Would you believe it, we met by moonlight in the Temple of the Goddess of Love.
‘Hi, I’m Thomas. I gather your friends have been held up?’
‘Yes, a couple of days.’
‘And you’re sleeping out in the open?’
‘I am. The others have got the tent.’
‘Are you short of money until your friends come? If so I could easily —’
‘I’m fine. It’s no hardship sleeping out when the nights are as warm as this.’
‘I guess not. I just wondered whether there was a problem because your —’
‘There’s no problem at all. And I’m looking forward to a couple of days by myself if I’m honest. I like being on my own.’
Thomas nodded.
‘Me too.’
He did like it, actually, if he was in the right frame of mind, but that was something he’d only recently learnt about himself, as he grew older and became very gradually better at separating out the question ‘what do I want?’ from ‘what, right at this moment, would be the easiest thing to do?’ He’d lately discovered, for instance, that he didn’t really enjoy staying up drinking until 4 in the morning, or hanging out in places where you couldn’t talk but only bellow like a beast. This had been the cause of an ugly row with the friends who’d come with him to the resort at the far end of the island, and was the reason he was
now here. It had all been rather unpleasant and, in retrospect, he could see he’d handled the whole thing very badly.
‘There isn’t much to do at this end of the island, is the only problem,’ he said. ‘The only things open in the village are Spiro’s café, and one other café that looks like it’s very much for locals only.’
‘Yes, I know. I’ve kind of resigned myself to a very early bedtime. I’m hoping the journey will have worn me out enough to get me off to sleep.’
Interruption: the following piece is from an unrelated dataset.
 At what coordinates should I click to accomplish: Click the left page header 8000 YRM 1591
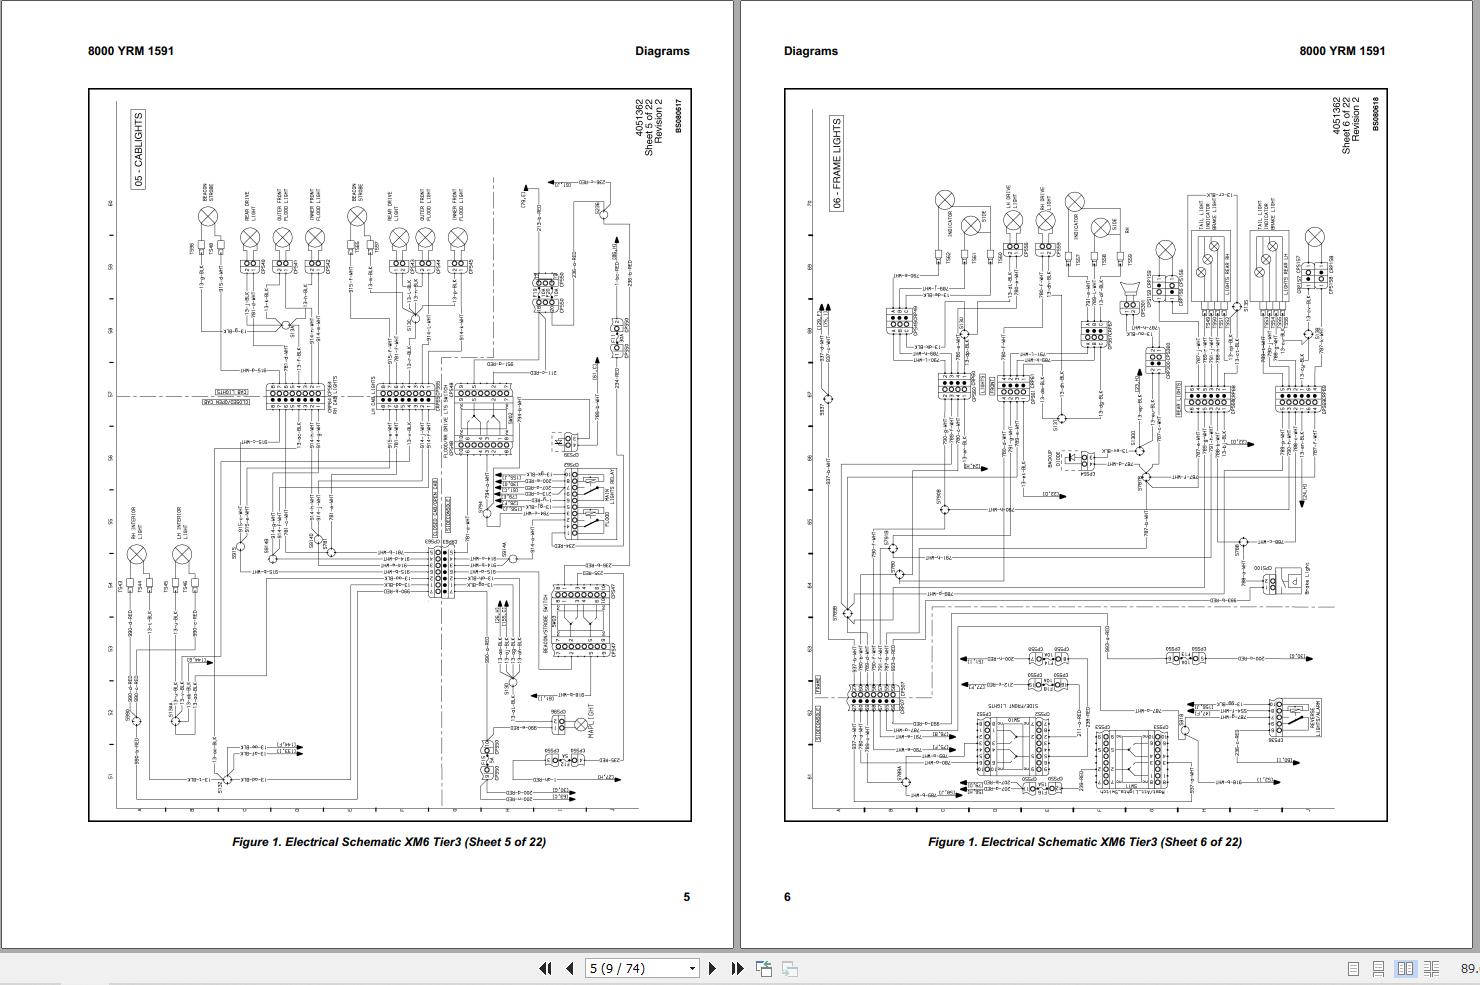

‘Well, why not have a drink with me back at the village before you settle down?’ would have been the obvious thing for Thomas to say at this point. It would have been a natural thing to do, in no way difficult or awkward, and certainly not pushy or overfamiliar. Arguably it would actually be rather unfriendly not to make the offer, given that it was very early in the evening to lie down to sleep, and Siobhan couldn’t retreat to a room as he could, or read a book by electric light. And what was more, Thomas liked Siobhan immediately. Not only was she very pretty – Spiro was quite right about that – but she projected a kind of lively curiosity that he found instantly appealing. He liked the fact that she was Irish too, and different in that small way from himself.
But he didn’t suggest a drink all the same.
‘Well, nice to meet you, Siobhan. I’ve actually been here a while and I was just thinking of heading back.’
He was surprised at himself. He could already see, without even the benefit of hindsight, that this was going to be one of those moments he would replay in his mind. I should never have walked away from that Irish girl, he knew he’d tell himself at lonely moments, perhaps even years from now. Stupid, of course, but it would happen. And never mind the distant future. What about this very evening, what about the prospect ahead of him, trying to fill the time by himself in that sad little village? He did like being on his own, it was quite true, but there were places where that worked, and places where it didn’t. A depressed and slowly dying village wasn’t a good setting for solitude.